LE FIGURE DEL COMPORRE

Laboratorio di progetto 1D
Armando Dal Fabbro,
Valerio Paolo Mosco

Lavori degli studenti del corso di Elementi di Composizione, Armando Dal Fabbro

Collaboratori:
Camilla Donantoni, Anna Fabris, Vincenzo D’Abramo

L’esperienza didattica da cui traggono origine i lavori esposti di seguito, ha coinvolto gli studenti del primo anno, primo semestre, del corso di Elementi di Composizione, all’interno del primo Laboratorio di progetto, nell’a.a. 2019/2020.
L’esercizio compositivo richiesto consisteva nel porsi in relazione alle dieci Vatican Chapels realizzate per la Santa Sede in occasione della Biennale d’Architettura 2018 da dieci architetti di diversa origine e formazione, presso l’isola di San Giorgio Maggiore a Venezia.

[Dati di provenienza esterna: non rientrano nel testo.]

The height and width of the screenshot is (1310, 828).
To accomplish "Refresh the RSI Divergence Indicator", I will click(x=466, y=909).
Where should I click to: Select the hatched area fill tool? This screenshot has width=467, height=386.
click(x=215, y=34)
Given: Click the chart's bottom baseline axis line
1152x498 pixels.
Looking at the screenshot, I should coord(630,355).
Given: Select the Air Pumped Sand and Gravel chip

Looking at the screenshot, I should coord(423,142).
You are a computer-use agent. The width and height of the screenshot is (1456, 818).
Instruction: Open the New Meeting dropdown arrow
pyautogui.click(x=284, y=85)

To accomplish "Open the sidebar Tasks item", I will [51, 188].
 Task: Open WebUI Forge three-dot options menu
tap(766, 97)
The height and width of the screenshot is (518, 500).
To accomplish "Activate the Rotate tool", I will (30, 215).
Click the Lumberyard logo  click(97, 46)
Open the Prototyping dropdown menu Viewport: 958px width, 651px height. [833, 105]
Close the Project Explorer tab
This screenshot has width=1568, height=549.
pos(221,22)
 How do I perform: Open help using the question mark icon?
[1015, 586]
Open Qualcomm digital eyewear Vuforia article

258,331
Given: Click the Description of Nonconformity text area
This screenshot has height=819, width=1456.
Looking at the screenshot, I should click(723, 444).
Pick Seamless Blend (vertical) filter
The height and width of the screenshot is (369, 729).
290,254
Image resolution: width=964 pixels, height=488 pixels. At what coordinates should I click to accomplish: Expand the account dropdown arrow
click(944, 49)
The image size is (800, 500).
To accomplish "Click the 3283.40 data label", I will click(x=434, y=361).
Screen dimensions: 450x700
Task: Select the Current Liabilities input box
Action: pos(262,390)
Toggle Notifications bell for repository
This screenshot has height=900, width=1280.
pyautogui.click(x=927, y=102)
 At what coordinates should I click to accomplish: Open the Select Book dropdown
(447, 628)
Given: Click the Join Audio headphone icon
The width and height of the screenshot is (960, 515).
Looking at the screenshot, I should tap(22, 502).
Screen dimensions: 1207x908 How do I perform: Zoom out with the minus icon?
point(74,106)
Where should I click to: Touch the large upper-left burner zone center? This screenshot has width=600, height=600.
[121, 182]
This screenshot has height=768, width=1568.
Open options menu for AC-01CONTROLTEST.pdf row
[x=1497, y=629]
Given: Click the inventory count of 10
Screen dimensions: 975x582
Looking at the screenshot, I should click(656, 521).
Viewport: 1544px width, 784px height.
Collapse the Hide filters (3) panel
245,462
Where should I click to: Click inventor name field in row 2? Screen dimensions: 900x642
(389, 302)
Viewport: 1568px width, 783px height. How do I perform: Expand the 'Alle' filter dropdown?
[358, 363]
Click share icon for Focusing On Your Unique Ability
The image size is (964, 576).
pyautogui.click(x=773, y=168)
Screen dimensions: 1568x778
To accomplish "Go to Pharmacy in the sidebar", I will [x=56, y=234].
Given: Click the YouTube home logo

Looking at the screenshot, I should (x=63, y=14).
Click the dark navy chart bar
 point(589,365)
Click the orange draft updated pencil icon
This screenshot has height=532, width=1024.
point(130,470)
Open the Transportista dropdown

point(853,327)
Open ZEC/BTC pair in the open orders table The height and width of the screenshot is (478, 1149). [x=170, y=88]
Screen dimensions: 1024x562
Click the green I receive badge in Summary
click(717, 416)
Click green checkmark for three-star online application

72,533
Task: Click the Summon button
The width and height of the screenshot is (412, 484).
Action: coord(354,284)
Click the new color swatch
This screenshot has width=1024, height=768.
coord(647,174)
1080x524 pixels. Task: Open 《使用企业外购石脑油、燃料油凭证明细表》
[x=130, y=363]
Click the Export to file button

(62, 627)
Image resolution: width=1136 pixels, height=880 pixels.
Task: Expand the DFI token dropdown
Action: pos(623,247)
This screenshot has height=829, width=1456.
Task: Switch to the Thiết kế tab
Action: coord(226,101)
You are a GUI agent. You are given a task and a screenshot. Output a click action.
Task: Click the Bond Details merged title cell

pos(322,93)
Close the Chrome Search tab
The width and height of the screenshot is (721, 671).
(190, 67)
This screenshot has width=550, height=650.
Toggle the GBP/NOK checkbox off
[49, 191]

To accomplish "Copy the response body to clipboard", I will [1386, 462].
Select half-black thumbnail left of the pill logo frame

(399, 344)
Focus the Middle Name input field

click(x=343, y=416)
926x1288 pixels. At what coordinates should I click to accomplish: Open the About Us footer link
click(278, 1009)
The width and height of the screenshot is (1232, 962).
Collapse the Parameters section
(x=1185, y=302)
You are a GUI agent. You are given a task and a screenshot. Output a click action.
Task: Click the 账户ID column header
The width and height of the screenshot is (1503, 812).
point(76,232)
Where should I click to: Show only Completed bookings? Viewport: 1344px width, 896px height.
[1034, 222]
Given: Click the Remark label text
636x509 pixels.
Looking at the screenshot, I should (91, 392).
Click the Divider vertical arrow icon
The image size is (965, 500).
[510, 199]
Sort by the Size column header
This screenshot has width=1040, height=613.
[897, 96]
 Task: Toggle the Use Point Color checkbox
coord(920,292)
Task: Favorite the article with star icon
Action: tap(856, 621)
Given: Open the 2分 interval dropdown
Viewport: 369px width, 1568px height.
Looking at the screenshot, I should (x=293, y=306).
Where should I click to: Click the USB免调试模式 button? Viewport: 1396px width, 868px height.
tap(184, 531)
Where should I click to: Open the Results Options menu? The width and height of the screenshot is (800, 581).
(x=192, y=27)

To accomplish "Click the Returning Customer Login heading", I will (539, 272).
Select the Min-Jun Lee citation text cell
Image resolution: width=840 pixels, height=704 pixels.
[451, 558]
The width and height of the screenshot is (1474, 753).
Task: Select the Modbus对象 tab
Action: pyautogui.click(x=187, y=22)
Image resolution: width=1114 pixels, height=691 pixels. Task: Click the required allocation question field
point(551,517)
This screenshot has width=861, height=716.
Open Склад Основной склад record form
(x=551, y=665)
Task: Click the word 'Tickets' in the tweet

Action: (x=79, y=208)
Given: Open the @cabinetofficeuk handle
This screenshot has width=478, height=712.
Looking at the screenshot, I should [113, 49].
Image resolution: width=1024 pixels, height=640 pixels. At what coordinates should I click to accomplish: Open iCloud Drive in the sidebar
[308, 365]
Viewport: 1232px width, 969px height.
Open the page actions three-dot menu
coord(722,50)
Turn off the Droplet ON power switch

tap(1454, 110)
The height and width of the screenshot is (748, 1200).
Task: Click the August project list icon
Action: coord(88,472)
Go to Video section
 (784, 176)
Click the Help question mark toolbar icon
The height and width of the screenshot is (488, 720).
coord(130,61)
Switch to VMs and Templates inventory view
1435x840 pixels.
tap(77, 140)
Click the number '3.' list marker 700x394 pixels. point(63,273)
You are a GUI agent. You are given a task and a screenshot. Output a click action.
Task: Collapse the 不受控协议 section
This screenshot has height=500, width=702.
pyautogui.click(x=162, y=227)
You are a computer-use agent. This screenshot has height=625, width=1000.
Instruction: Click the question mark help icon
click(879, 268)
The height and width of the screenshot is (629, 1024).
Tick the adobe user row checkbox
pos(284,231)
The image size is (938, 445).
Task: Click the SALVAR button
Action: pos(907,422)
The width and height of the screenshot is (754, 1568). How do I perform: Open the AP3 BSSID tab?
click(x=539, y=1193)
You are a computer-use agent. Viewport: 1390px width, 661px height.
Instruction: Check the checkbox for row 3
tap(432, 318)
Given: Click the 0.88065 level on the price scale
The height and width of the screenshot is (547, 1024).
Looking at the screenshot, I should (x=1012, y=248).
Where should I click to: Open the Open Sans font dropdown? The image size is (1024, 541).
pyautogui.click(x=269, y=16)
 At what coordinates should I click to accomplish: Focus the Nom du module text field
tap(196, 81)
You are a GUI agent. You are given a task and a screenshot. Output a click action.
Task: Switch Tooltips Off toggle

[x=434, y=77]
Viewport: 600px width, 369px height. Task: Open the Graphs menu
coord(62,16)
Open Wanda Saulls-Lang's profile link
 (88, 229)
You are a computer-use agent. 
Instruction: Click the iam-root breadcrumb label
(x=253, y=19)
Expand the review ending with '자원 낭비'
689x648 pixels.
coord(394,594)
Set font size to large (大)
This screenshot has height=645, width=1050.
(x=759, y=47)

All’interno di tale suggestivo e delicato contesto, doveva inserirsi la nuova Cappella elaborata dagli studenti, che avrebbe dovuto collocarsi in un’area triangolare all’estremità del bosco di San Giorgio, dove si trovano tuttora disseminate le altre cappelle. Il pretesto era dato dal tema particolarmente emblematico che assumeva il progetto, la cui funzione si piegava sul valore simbolico dell’oggetto progettato.

Si è scelto di partire dalle tre figure elementari del triangolo, del quadrato e del cerchio, per provare a riflettere sul tema della costruzione di un piccolo edificio, privo di una funzione specifica, da interpretare come un padiglione della memoria, “luogo-spazio” riconducibile a un’idea di architettura primordiale.

L’esperienza progettuale si è articolata in tre fasi del processo compositivo, ovvero l’assunzione delle forme prime, la conoscenza, attraverso la smaterializzazione delle figure negli elementi archetipici dell’architettura, e l’interpretazione, mediante scomposizione e conseguente ricomposizione, fino al raggiungimento dell’astrazione plastica.

La prima fase di assunzione, imprescindibile passaggio propedeutico, prevedeva un’analisi delle tre forme geometriche attraverso il loro carattere simbolico, da cui si è potuto evincere come il triangolo -origine di ogni forma- assuma un particolare valore ontologico per la peculiare ed elementare stabilità, riscontrabile già nell’archetipo della capanna primitiva; si è percepito come il quadrato, statico se poggiato su un lato, dinamico se ruotato su uno spigolo, rappresenti metaforicamente la primordiale suggestione del recinto, della casa, dello spazio delimitato; infine si è dedotto come invece il cerchio rappresenti una dialettica antinomia rispetto alle figure precedenti, manifestando valori polissemici di dinamicità, fluidità ecc. Tuttavia, sebbene le figure si differenzino per carattere ontologico e geometrico, si relazionano sinergicamente tra loro, producendo innesti e figure ibride, come si evince dai modelli riproposti nel lavoro degli studenti.

Attraverso l’assunzione delle tre figure prime, si è giunti alla seconda fase del processo compositivo, che mirava a condurre gli studenti a una piena conoscenza degli archetipi attraverso la smaterializzazione delle figure negli elementi primi dell’architettura, quali la superficie, il muro e la colonna, introducendoli così ai temi della luce e dello spazio.
La relazione tra figure elementari e forme architettoniche ha consentito agli studenti di acquisire consapevolezza sul valore compositivo degli elementi dell’architettura, in continua contrapposizione tra volumi e superfici, pieni e vuoti, trasparenze e opacità. Così pure, le reazioni tra aspetti materiali e immateriali dell’architettura hanno permesso di approfondire l’approccio figurativo dell’opera progettata: per esempio, a partire da un immaginario volume solido, da scolpire e liberare dalla materia in eccesso -come in un’opera michelangiolesca- lavorandolo tra opacità e trasparenza, tra continuità e discontinuità degli elementi architettonici primari.

Comporre, scomporre e ricomporre rappresentano i tre momenti dell’ultima fase, l’interpretazione, ovvero la sintesi del processo ideativo che, a partire dall’identificazione degli elementi primi, passa attraverso la smaterializzazione delle forme elementari per enuclearne gli archetipi, ed infine, ricostruire per giustapposizione, innesto o sottrazione lo spazio.

Composizione, scomposizione e ricomposizione confluiscono nell’interpretazione, che raggiunge massima espressione nel tentativo di astrazione della forma: come ultima fase, infatti si è scelto di enfatizzare la plasticità volumetrica dei modelli dipingendoli monocromaticamente, esercizio che ha portato alla preziosa consapevolezza di come il carattere cromatico più chiaro esaltasse più le forme rarefatte, vibranti, fragili e di come, invece, le forme più spigolose e assolute pretendessero dei toni più intensi e profondi.